UN MONOCASCO de 243 metros de eslora ya había abandonado el Báltico tal día como hoy de hace un año. Cruzó el mar del Norte y cargado con 77.000 toneladas de un residuo final de la destilación del petróleo puso rumbo hacia Galicia. Una de las periferias del mundo por las que nadie ni nada necesita pasar vaya a donde vaya, salvo que venga aquí a vernos a nosotros.
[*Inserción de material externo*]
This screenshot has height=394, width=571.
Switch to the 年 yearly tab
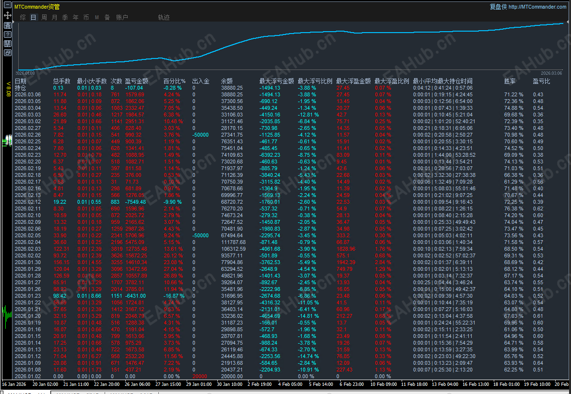(x=75, y=17)
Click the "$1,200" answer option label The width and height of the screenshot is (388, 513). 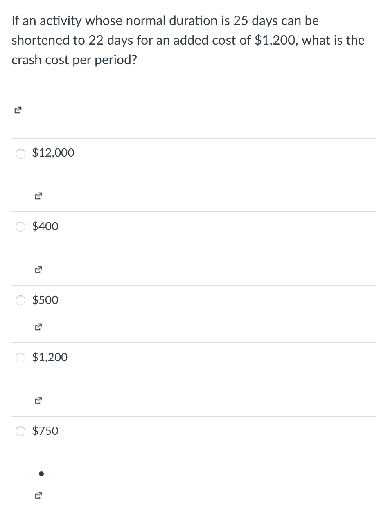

08 nov 2003 . Actualizado a las 06:00 h.

Unida a tierra por el este y por el sur, Galicia es un lugar de paso sólo para barcos. Primero pasaron las galeras fenicias, después los romanos. Antes, quizá, los vikingos. Luego los galeones de los ingleses, los mercantes de los alemanes... Y ahora pasa el 70% del tráfico marítimo de mercancías peligrosas del planeta. En los barcos que pasan y no en la simbología celta se halla el denominador común de los gallegos y de los bretones en la modernidad. Galicia y Bretaña, otra periferia, concentran el 90% de los accidentes de petroleros que derivaron en catástrofes ecológicas. Los petroleros ahora tan denostados fueron iconos del desarrollo en el segundo tercio del siglo pasado. Los astilleros -incluidos los nuestros- competían por hacer la eslora más larga, y los gigantes eran inaugurados con fastos de boda real. Pero el petrolero que ya bajaba por el mar del Norte tal día como hoy de hace un año estaba sometido a la corrosión desde 1976, fecha de su construcción en Japón. Propiedad de un entramado griego de nombre Mare Shipping, navegaba con bandera de conveniencia para transportar chapapote viscoso de la sociedad rusa Crown Ressources, incluida en el grupo Alfa Bank a través de una red de filiales en paraísos fiscales. La legalidad sólo se le supone. A la altura de un Finisterre que no necesitaba agrandar su leyenda, el barco naufragó, su fuel contaminó cientos de kilómetros de costa, y los gallegos presenciaron atónitos como la primera reacción del Gobierno era negar la evidencia, hundiéndose en una crisis de credibilidad. Ahí viene ahora el aniversario, e igual de atónitos nos podemos quedar si los intereses partidistas o la simple estupidez zarandean lo que queda del barco para vestir a Galicia de luto y pasearla por el mundo en procesión.